2.3 Teori Kepribadian Psikoanalisis Sigmund Freud
Sigmund Freud lahir di Moravia, 6 Mei 1856. Freud adalah psikolog pertama yang menyelidiki aspek ketidaksadaran dalam jiwa manusia. Freud mengibaratkan kesadaran manusia sebagai gunung es, sedikit yang terlihat di permukaan adalah menunjukkan kesadaran, sedangkan bagian tidak terlihat yang lebih besar menunjukkan aspek ketidaksadaran. Dalam daerah ketidaksadaran
yang sangat luas ini ditemukan dorongan-dorongan, nafsu-nafsu, ide-ide dan perasaan-perasan yang ditekan, suatu dunia dalam yang besar dan berisi kekuatan14 kekuatan vital yang melaksanakan kontrol penting atas pikiran-pikiran dan perbuatan sadar manusia (S. Calvin Hall dan Lindzey Gardner, 1993:60).
Penekanan Freud pada aspek ketidaksadaran yang letaknya lebih dalam dari pada aspek kesadaran tersebut, membuat aliran psikologi yang disusun atas dasar penyelidikannya itu disebut ‘psikologi dalam’ (Sujanto, 1980:62).
Ajaran-ajaran Freud di atas, dalam dunia psikologi lazim disebut sebagai
psikoanalisa, yang menekankan penyelidikannya pada proses kejiwaan dalam ketidaksadaran manusia. Dalam ketidaksadaran inilah menurut Freud berkembang insting hidup yang paling berperan dalam diri manusia yaitu insting seks, dan selama tahun-tahun pertama perkembangan psikoanalisa, segala sesuatu yang dilakukan manusia dianggap berasal dari dorongan ini. Seks dan insting-insting hidup yang lain, mempunyai bentuk energi yang menopangnya yaitu libido (S. Calvin Hall dan Lindzey Gardner, 1993:73).
Struktur kepribadian terdiri dari tiga sistem yaitu id, (das es), ego (das ich), dan super ego (das ueber ich). Perilaku manusia pada hakikatnya merupakan hasil interaksi substansi dalam kepribadian manusia id, ego, dan super ego yang ketiganya selalu bekerja, jarang salah satu di antaranya terlepas atau bekerja sendiri.
1. Id adalah aspek biologis yang merupakan sistem asli dalam kepribadian, dari sini aspek kepribadian yang lain tumbuh.
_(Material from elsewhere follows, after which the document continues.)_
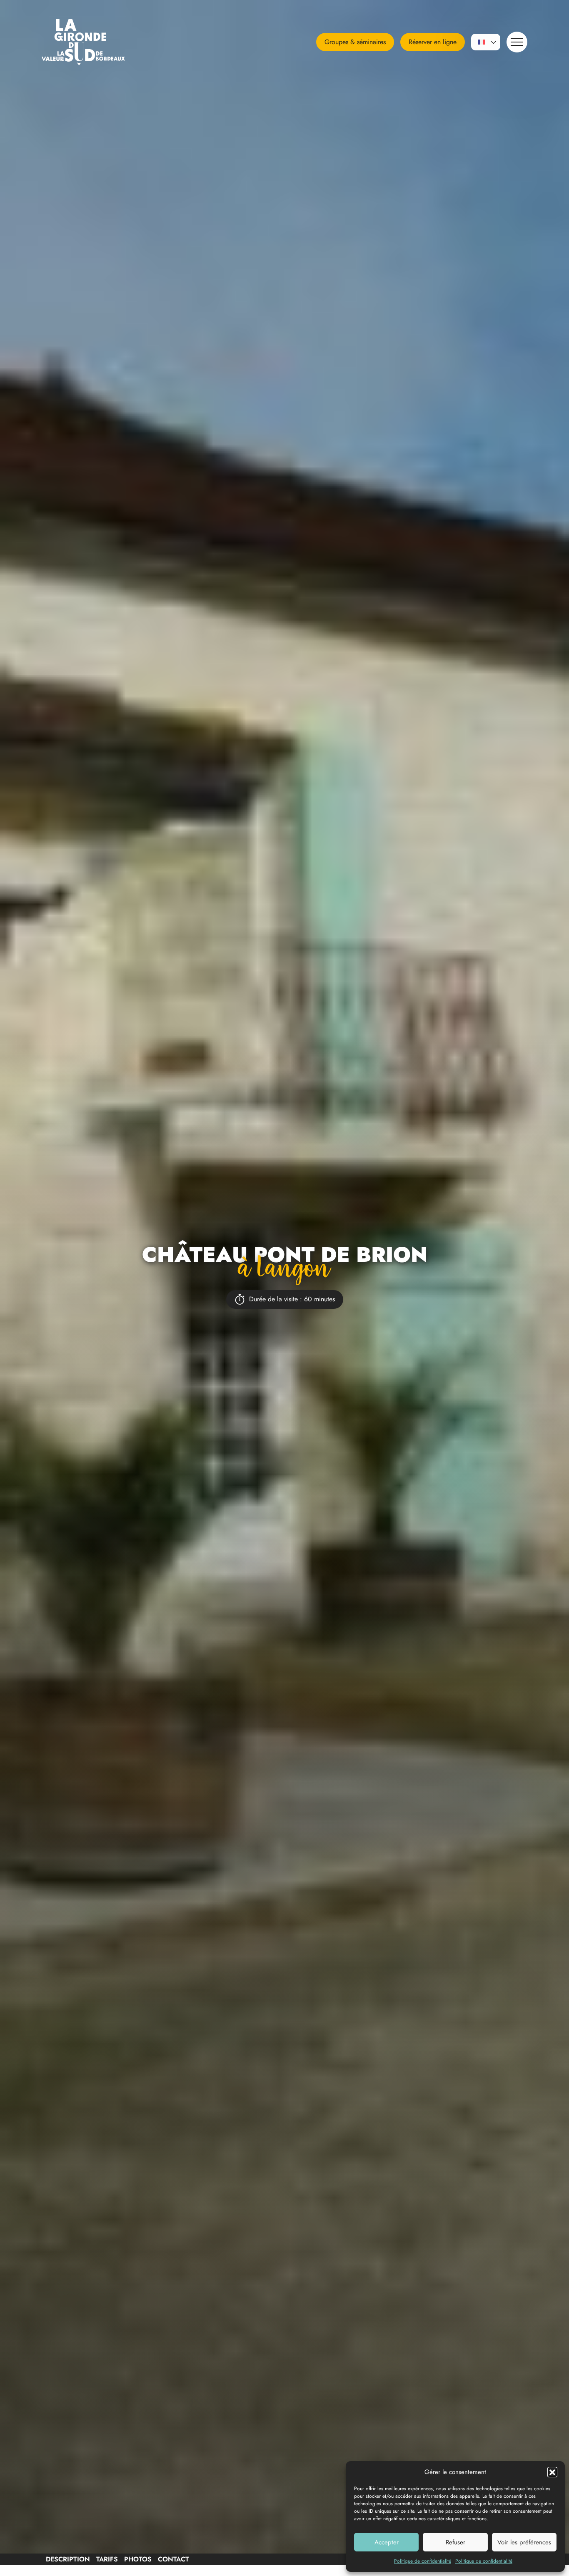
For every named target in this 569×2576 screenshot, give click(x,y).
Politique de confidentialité (422, 2561)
Id berisikan hal-hal yang dibawa sejak lahir dan yang menjadi pedoman id dalam berfungsi adalah menghindarkan diri dari ketidakenakan dan mengejar kenikmatan. Untuk mengejar kenikmatan itu id mempunyai dua cara, yaitu: tindakan refleks dan
proses primer, tindakan refleks seperti bersin atau berkedip, sedangkan proses primer seperti saat orang lapar membayangkan makanan (Sumadi Suryabrata, 1993:145 - 146).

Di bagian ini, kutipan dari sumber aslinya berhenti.